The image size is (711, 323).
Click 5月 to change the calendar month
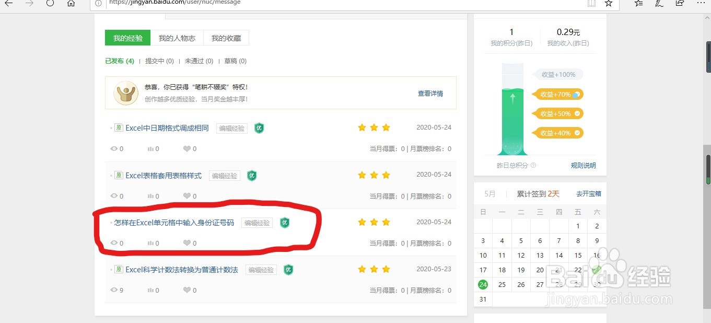pos(489,193)
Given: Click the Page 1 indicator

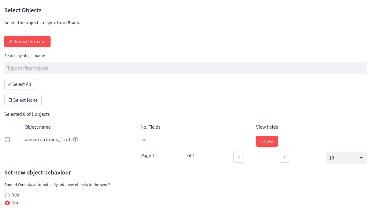Looking at the screenshot, I should point(148,156).
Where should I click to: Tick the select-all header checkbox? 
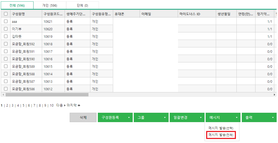(x=6, y=14)
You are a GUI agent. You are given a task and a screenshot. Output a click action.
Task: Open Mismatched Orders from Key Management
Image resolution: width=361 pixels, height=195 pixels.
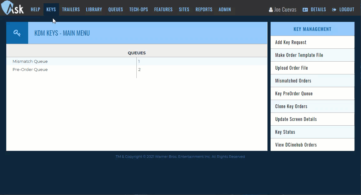click(x=293, y=81)
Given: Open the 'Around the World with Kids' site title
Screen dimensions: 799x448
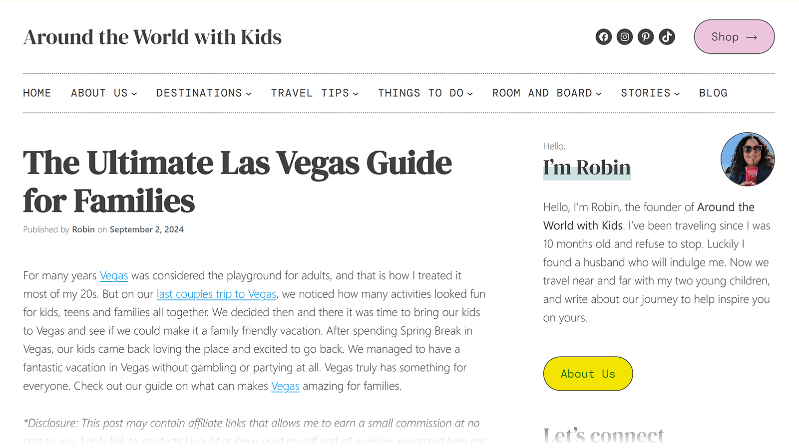Looking at the screenshot, I should point(152,36).
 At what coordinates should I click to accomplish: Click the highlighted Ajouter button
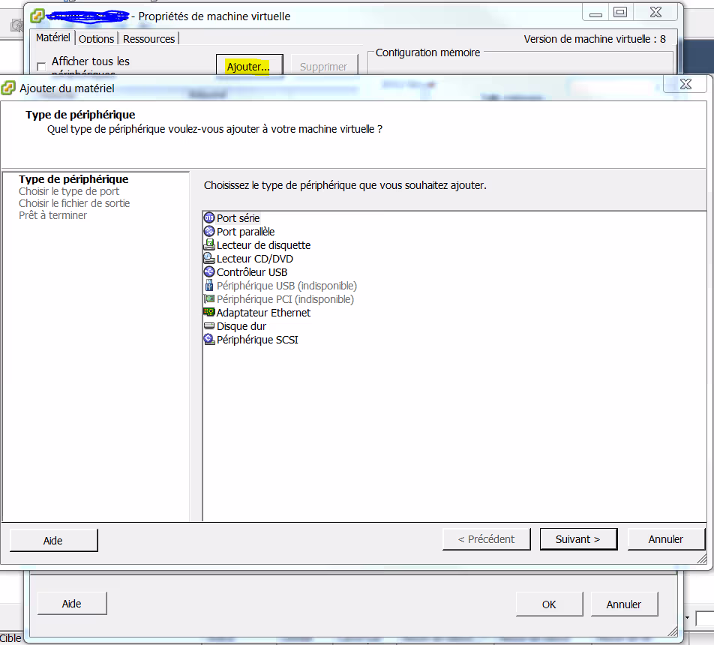tap(248, 66)
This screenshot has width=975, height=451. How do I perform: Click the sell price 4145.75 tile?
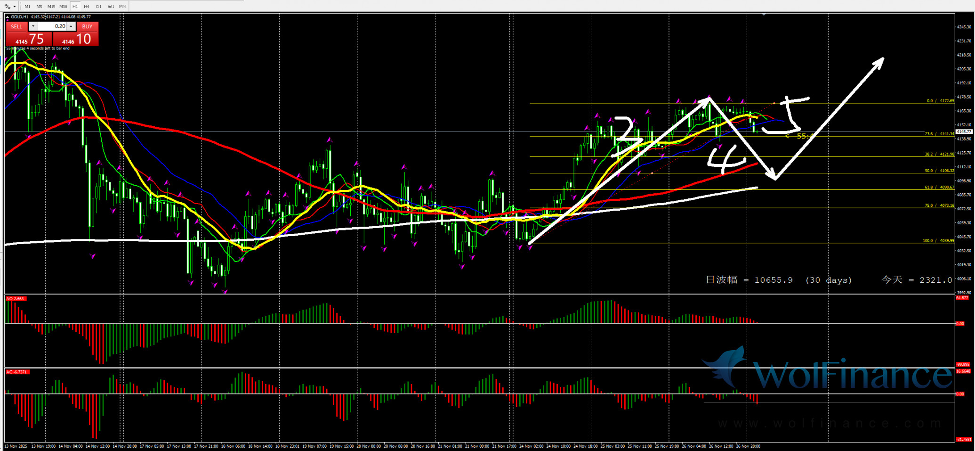point(29,39)
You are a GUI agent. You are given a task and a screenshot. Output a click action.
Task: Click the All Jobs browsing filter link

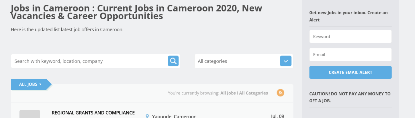228,93
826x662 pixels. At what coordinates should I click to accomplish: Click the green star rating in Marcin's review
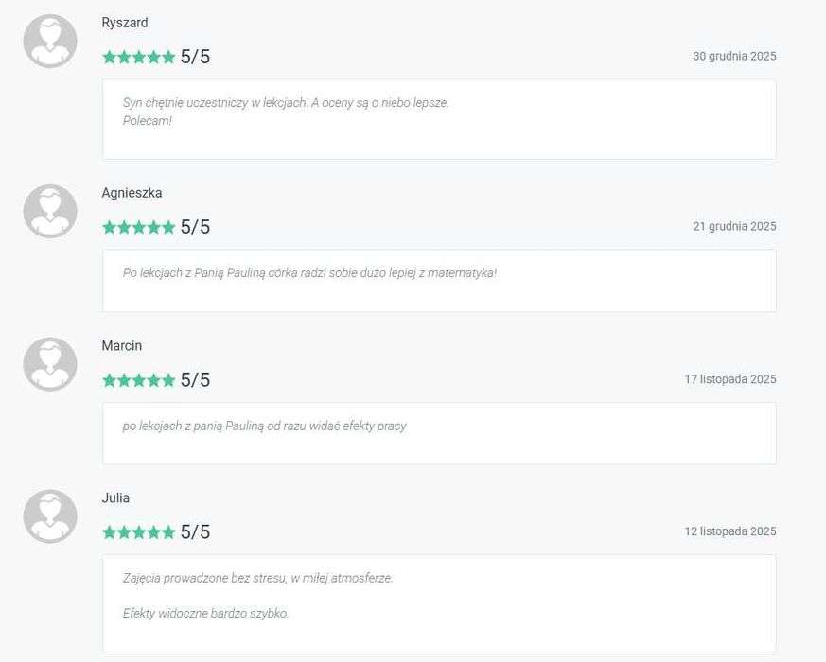[139, 380]
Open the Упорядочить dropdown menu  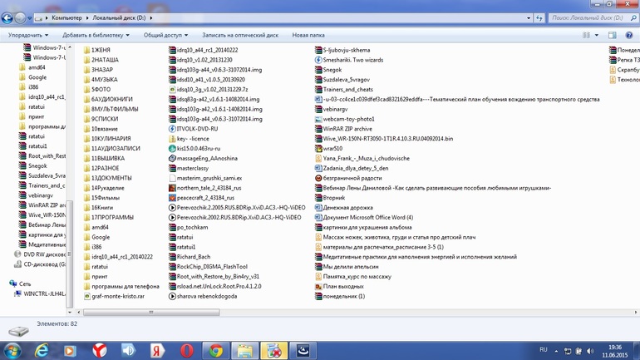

★ ★ ★

> TASK DIRECTIONS
Please restate the entries word for word, with all pictures left out.

> REPLY
The image size is (711, 323).
Click 5月 to change the calendar month
pos(489,193)
Given: Click the Page 1 indicator

Looking at the screenshot, I should point(148,156).
Where should I click to: Tick the select-all header checkbox? 
(x=6, y=14)
You are a GUI agent. You are given a task and a screenshot. Output a click action.
Task: Open Mismatched Orders from Key Management
Image resolution: width=361 pixels, height=195 pixels.
click(x=293, y=81)
Given: Open the 'Around the World with Kids' site title
Screen dimensions: 799x448
Looking at the screenshot, I should point(152,36).
 At what coordinates should I click to accomplish: Click the highlighted Ajouter button
tap(248, 66)
This screenshot has width=975, height=451. How do I perform: Click the sell price 4145.75 tile?
point(29,39)
You are a GUI agent. You are given a task and a screenshot. Output a click action.
Task: Click the All Jobs browsing filter link

228,93
826x662 pixels. At what coordinates should I click to accomplish: Click the green star rating in Marcin's review
[139, 380]
Open the Упорядочить dropdown menu  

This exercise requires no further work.